Given data ▸
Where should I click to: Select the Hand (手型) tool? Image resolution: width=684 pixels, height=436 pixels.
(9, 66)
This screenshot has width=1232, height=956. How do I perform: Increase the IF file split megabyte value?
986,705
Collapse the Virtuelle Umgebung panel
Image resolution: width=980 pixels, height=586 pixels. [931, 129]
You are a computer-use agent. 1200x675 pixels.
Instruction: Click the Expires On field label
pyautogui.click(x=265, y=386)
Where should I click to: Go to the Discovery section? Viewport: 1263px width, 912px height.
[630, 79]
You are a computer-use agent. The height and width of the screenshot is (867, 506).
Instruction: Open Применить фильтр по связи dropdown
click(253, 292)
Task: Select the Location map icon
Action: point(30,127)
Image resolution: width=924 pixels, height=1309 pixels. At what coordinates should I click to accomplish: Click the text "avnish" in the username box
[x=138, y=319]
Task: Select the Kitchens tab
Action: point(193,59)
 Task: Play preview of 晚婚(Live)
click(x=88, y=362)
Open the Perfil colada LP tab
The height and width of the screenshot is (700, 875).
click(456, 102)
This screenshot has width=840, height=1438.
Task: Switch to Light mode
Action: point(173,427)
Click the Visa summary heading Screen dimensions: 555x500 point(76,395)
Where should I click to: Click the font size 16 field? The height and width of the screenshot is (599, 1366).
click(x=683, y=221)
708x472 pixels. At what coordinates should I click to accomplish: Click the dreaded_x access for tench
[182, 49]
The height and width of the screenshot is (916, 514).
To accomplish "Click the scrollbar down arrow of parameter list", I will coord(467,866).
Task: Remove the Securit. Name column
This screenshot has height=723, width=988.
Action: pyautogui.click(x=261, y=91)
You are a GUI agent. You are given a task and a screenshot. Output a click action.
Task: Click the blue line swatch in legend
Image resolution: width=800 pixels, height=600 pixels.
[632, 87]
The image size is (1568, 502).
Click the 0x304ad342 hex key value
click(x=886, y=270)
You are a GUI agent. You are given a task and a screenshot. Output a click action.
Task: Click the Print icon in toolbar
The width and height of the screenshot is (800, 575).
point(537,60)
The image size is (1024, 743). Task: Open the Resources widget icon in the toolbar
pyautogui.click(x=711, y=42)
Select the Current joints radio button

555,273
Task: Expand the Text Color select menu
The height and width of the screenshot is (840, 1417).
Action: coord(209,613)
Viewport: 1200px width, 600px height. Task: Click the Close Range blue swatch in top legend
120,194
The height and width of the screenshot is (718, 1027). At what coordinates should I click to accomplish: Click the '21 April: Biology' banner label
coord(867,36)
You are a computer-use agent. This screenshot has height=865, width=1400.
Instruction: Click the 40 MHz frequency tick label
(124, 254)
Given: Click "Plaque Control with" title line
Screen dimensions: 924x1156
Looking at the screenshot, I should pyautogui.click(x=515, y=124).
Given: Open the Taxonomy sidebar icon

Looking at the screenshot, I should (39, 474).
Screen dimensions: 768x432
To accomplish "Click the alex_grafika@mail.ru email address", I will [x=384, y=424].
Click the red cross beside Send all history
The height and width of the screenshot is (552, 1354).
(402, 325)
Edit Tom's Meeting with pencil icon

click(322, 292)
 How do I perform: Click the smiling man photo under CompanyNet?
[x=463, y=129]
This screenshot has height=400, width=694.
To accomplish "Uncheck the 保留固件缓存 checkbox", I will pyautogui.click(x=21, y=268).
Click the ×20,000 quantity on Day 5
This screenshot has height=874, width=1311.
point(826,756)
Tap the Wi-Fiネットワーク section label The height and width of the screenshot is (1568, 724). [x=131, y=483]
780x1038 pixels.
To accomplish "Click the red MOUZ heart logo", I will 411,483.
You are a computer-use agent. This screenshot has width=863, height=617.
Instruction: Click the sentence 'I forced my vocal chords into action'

Exercise details ▸ If a line in the material above contains the word "agent", it counts; give only the number of such lines.

Task response ▸ 6